Another issue that is often brought up is “how much traffic do I need for my test to be meaningful?” There are rules of thumb for traffic, the most important of which is that the more homogeneous the traffic, the smaller the variance you can expect in the sample of visitors versus the population of visitors. If you have a site that was geared towards something specific — say, late stage Lung cancer patients — you don’t need nearly as large a set of traffic to get meaningful results than with a broader spectrum of, say, eBay shoppers. That is not a trivial meme to keep in mind as the size of your test samples will be driven by that concern, as well as impacting the frequency of the tests and the overall testing schedule you keep.
On some tests you’re going to need 50,000 visitors to get significance; on others you might only need 500. In fact, the closer any number of variations are to each other in their measured performance during the test, the larger a sample size you’d need for each to achieve the same level of confidence in the results.
Speaking of traffic, another issue that arises is what to do when you expect quite a difference between the original version of your site and something new which you hypothesize to be a strong improvement (because, after all, why would you spend your time working one something you didn’t a priori think would be an improvement?). You try umpteen different variations and … no significant results. If you have the traffic to support it, I recommend running a multivariate test to attempt to deconstruct the results… so that you can learn from them. If you started with the multivariate, remove variables and test as a standard univariate (what we normally call an AB) test. When you get an unexpected result, try doing the opposite to see if you get another unexpected result.
One of the most powerful tricks I’ve found is dead-on simple: The first thing you need to do is to repeat the test. You have to convince yourself — and you can do this numerically — that the sample set of visitors of your test is representative from the population of your visitors as a whole. Or, more simply, did you just get a goofy mix of folks in the first test? One can’t really know this from just one test, though there are ways to sniff out some confidence levels.
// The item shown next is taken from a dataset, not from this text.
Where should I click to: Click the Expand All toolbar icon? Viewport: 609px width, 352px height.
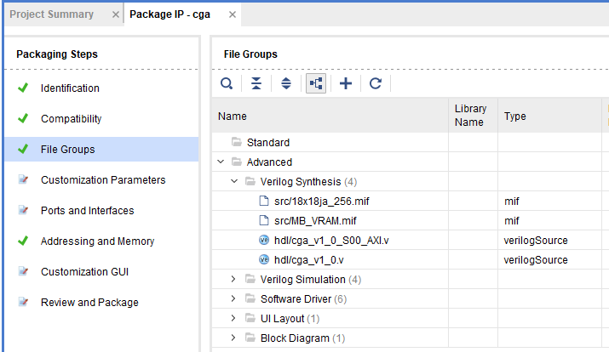[x=286, y=83]
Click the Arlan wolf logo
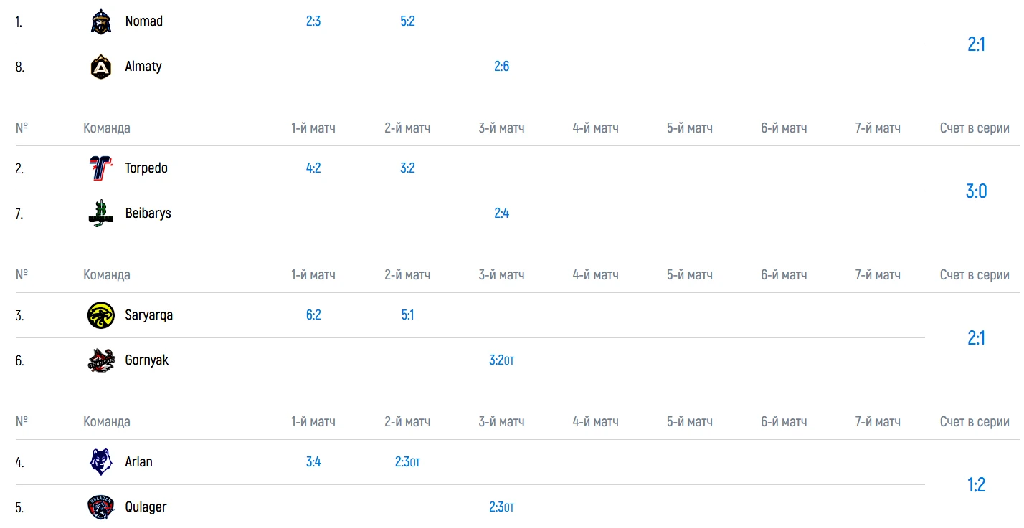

I’d suggest repeating with lesser traffic since at the end of the day, when you subject any visitors to a less optimized experience you’re costing yourself some money…what you’re looking to do is to see if the results are different, while costing yourself as little as possible while still getting meaningful results. For example, repeat the test with only, say, 10% of the traffic being exposed to it. Yes, it will take longer to run, but while it’s doing so, you’ll be testing other parts of your site anyway. It’s definitely a balancing act!
Further, back to the issue of “are there rules for total amount of traffic for a test?” touched on earlier, I’d also comment that if someone had, say, 5000 visitors taking a test, I’d much rather see the results of 10 of the same tests of 500 visitors each, than one big test of 5000. The challenge with conversion rates that are low, is that you have to expose a larger number of people to the test to tease out insight into what are typically 1-2-3% conversion rates. This means the signal to noise ratio can be rather poor, but the same techniques used in polling (“Candidate Jones 51%, Candidate Smith 49%”) can be useful.
The take-away? Commit to “testing your tests” by repeating them — because if you get a randomly skewed sample of visitors, it will completely throw off your interpretation of the test results. Repeat your “failed” tests to ensure your results aren’t fooling you, and repeat your “success” tests to ensure you aren’t fooling yourself. Worry more about Directionally Correct, not Metaphysical Certitude.